In the classroom the next day, Joe gave his example first, “My dad is a farmer and we have chickens. One day we were taking lots of eggs to the market in a basket on the front seat of the truck when we hit a big bump in the road. The basket fell off the seat and all the eggs broke.” The moral of the story is not to put all your eggs in one basket. “Very good,” said the teacher. Next, Mary said, “We are farmers too. We had twenty eggs waiting to hatch, but when they did we only got ten chicks.” The moral of this story is not to count your chickens before they’re hatched . “Very good,” said the teacher again, very pleased with the response so far.

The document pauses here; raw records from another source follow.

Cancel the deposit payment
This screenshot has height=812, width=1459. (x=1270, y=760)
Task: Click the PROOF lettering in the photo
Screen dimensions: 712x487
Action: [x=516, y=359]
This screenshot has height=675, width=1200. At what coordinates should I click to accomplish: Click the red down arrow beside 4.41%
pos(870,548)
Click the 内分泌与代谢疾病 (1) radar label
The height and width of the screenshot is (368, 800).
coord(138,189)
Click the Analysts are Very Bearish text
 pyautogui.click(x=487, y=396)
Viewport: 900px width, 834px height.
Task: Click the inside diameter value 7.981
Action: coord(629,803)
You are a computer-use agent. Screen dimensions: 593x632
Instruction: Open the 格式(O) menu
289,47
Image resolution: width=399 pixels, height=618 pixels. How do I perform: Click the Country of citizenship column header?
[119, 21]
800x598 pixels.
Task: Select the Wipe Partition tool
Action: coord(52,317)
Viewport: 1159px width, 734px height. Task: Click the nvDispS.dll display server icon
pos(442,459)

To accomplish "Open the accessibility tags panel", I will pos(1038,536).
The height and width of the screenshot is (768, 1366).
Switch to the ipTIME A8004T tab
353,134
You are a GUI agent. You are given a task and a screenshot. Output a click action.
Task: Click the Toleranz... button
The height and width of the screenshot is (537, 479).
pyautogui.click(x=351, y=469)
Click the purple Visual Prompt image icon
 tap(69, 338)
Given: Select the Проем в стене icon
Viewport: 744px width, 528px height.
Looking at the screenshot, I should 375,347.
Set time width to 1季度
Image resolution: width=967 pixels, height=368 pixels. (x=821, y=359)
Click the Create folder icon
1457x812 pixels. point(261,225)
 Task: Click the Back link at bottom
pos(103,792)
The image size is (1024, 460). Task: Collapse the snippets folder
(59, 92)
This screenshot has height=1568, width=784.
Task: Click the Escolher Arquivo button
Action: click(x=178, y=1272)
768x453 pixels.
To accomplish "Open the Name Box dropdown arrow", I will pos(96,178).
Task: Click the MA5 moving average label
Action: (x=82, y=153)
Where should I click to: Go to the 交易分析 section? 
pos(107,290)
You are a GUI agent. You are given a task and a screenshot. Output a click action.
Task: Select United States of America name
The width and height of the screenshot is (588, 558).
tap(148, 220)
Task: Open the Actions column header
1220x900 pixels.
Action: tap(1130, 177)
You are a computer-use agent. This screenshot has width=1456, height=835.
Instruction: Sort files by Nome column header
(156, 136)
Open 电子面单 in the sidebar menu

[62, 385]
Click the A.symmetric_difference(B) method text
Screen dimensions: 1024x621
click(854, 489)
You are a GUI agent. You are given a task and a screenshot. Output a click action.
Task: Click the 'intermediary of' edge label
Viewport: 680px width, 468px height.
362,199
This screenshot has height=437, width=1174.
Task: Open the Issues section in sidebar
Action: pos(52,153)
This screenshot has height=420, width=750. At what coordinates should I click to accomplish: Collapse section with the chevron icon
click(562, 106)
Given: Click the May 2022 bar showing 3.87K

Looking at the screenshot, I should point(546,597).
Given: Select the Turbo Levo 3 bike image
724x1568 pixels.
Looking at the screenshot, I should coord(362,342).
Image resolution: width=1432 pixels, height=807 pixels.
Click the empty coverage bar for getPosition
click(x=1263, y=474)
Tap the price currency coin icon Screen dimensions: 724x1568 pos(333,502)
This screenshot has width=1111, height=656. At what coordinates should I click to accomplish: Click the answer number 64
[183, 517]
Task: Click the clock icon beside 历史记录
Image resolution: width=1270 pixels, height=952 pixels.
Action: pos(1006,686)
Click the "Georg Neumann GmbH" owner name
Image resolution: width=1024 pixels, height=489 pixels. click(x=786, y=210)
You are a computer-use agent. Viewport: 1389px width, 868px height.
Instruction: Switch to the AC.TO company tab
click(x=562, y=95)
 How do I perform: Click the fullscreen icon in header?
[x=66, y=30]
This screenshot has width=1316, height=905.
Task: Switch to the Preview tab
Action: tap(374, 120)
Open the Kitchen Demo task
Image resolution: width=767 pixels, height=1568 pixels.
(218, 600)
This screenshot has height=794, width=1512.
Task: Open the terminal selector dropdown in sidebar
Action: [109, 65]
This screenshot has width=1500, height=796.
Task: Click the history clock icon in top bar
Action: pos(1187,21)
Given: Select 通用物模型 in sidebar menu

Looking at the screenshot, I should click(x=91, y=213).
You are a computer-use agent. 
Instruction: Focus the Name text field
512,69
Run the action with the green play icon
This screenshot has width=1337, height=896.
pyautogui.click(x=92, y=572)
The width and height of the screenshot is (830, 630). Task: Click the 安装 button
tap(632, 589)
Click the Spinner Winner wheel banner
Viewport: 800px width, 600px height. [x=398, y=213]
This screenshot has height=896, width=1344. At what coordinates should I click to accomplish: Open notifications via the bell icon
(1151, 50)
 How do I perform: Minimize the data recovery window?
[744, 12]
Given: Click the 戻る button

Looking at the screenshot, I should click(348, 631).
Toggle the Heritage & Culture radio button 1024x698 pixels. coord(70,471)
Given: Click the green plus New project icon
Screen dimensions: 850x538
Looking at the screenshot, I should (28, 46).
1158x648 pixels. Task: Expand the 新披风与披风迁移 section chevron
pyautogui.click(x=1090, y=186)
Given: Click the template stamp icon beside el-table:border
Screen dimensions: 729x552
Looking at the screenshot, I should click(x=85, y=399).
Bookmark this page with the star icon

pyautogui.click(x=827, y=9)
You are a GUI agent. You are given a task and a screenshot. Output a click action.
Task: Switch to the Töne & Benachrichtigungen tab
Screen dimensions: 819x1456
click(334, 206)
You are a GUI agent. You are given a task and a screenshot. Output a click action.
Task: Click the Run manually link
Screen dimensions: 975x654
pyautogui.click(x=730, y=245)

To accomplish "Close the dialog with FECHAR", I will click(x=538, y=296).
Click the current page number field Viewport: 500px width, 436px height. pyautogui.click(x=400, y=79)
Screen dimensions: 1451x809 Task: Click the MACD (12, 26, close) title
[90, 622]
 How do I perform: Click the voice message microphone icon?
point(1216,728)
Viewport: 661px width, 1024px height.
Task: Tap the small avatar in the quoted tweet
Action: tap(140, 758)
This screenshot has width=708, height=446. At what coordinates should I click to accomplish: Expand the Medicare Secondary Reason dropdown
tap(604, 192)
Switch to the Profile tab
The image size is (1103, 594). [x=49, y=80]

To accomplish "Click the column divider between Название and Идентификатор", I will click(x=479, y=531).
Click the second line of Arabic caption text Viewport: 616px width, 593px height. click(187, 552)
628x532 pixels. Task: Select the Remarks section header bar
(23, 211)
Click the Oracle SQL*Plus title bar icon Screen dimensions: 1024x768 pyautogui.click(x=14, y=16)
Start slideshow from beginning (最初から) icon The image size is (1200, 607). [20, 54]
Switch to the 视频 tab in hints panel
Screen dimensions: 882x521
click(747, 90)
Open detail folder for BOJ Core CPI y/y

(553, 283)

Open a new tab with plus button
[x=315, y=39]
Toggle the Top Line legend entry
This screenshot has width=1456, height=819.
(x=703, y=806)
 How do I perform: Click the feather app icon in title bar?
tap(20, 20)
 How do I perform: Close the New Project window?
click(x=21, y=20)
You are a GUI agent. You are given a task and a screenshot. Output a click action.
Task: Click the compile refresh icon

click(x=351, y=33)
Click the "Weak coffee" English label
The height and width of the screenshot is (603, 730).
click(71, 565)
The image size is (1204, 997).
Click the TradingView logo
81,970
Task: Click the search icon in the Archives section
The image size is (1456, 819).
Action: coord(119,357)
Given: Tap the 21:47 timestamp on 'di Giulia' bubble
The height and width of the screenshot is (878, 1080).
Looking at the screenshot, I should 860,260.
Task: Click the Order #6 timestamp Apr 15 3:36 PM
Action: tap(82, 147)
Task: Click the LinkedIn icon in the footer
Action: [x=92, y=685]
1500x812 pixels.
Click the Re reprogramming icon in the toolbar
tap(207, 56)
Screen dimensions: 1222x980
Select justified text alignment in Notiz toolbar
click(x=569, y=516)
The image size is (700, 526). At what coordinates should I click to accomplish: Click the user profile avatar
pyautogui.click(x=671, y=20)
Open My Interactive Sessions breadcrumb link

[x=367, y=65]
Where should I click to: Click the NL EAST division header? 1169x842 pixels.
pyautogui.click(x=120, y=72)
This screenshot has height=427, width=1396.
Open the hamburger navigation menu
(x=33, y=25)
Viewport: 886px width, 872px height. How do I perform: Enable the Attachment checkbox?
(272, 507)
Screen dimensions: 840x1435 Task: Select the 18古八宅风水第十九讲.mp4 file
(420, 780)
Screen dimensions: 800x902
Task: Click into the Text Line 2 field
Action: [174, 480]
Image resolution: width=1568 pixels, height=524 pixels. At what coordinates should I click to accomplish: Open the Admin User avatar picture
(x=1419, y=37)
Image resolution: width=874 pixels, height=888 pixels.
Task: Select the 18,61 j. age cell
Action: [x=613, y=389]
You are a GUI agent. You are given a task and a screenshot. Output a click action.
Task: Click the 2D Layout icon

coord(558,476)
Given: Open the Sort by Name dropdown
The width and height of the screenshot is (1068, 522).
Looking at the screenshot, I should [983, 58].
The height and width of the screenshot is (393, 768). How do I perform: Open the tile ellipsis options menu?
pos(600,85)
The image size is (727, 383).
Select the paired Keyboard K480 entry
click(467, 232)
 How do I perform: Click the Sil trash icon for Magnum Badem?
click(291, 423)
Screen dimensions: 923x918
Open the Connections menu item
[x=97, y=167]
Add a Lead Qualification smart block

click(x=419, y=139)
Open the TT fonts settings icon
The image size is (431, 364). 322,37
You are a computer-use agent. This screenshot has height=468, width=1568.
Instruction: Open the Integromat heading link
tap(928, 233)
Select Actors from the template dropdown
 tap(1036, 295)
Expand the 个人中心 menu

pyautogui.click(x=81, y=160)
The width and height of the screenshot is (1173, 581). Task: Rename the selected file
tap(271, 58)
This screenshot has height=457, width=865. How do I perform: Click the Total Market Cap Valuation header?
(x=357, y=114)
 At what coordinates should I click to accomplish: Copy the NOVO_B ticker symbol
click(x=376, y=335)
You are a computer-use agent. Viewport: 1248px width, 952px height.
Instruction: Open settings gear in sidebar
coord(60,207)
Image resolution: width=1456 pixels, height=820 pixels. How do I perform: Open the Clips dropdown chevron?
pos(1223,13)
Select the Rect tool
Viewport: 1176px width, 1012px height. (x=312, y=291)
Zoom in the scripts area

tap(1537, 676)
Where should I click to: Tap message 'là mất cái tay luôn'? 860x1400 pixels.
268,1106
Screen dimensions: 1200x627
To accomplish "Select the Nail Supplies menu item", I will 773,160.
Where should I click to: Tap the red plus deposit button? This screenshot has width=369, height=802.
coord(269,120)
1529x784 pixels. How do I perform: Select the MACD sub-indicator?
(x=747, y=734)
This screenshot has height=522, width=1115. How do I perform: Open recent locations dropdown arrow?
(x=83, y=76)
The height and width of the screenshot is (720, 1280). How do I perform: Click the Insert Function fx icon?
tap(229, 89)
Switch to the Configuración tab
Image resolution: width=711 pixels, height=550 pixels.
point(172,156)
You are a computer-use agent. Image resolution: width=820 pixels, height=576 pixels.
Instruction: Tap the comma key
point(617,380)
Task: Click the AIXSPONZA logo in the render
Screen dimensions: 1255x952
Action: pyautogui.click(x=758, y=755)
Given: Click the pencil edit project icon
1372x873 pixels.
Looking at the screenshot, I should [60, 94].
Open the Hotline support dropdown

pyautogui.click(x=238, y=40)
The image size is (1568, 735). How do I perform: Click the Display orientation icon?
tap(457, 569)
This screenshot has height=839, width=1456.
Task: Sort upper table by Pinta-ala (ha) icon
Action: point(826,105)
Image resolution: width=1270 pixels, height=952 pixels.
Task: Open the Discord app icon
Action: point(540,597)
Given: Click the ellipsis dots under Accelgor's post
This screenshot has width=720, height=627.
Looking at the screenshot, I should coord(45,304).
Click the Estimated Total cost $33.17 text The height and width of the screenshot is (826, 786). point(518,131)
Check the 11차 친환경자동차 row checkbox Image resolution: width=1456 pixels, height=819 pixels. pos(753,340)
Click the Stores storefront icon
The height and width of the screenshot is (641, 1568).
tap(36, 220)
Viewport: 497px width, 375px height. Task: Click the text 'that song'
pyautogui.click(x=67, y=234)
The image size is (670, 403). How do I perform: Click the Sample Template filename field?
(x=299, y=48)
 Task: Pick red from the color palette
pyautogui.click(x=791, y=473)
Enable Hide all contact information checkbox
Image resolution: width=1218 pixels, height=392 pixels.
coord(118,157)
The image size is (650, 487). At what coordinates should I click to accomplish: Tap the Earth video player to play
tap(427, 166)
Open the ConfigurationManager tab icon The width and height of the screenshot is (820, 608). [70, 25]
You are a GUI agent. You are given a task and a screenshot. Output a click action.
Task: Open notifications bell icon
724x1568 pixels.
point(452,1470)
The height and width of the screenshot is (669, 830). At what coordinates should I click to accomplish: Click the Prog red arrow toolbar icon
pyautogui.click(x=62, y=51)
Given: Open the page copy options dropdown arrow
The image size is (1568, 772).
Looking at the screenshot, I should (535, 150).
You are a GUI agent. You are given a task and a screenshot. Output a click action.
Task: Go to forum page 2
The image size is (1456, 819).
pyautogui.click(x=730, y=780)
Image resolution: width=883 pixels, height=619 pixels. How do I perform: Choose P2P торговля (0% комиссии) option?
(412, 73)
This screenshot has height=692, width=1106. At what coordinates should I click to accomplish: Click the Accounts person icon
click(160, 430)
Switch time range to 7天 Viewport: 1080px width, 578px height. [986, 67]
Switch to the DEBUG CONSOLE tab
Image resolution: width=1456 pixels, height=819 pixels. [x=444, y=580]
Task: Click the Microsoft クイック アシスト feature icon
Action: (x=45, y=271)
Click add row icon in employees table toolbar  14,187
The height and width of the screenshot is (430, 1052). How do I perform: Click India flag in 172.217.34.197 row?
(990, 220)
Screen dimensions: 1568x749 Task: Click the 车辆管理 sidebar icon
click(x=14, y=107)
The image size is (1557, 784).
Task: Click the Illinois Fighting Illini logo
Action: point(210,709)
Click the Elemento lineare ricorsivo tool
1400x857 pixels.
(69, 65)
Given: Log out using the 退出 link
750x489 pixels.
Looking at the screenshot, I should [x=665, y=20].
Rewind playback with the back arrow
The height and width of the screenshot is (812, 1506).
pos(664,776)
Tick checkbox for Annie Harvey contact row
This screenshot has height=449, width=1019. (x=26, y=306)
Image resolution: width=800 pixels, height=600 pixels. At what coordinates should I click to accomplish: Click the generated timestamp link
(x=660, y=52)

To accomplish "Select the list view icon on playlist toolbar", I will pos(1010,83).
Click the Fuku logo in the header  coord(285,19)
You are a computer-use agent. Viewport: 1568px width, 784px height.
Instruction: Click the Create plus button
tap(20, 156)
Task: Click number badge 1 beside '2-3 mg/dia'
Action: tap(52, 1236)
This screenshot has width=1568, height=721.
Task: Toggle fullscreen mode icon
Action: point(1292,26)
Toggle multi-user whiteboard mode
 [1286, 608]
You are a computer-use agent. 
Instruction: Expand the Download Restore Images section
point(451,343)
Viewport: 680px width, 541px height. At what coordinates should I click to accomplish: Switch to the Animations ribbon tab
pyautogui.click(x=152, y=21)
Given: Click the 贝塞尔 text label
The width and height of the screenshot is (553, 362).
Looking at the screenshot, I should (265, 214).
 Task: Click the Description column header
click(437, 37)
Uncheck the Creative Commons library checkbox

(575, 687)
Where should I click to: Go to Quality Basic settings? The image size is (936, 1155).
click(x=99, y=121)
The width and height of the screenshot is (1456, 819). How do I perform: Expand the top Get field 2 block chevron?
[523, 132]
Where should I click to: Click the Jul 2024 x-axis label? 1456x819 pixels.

Next it was Barney’s turn to tell his story: “My dad told me this story about my Aunt Karen. Aunt Karen was a flight engineer in the war and her plane got hit. She had to bail out over enemy territory and all she had was a bottle of whiskey, a machine gun and a machete.” “Go on,” said the teacher, intrigued.
“Aunt Karen drank the whiskey on the way down to prepare herself. Then she landed right in the middle of a hundred enemy soldiers. She killed seventy of them with the machine gun until she ran out of bullets. Then she killed twenty more with the machete till the blade broke. And then she killed the last ten with her bare hands.” “Good heavens,” said the horrified teacher, “What did your father say was the moral of that frightening Story?”
The child said: “Stay away from Aunt Karen when she’s been drinking.”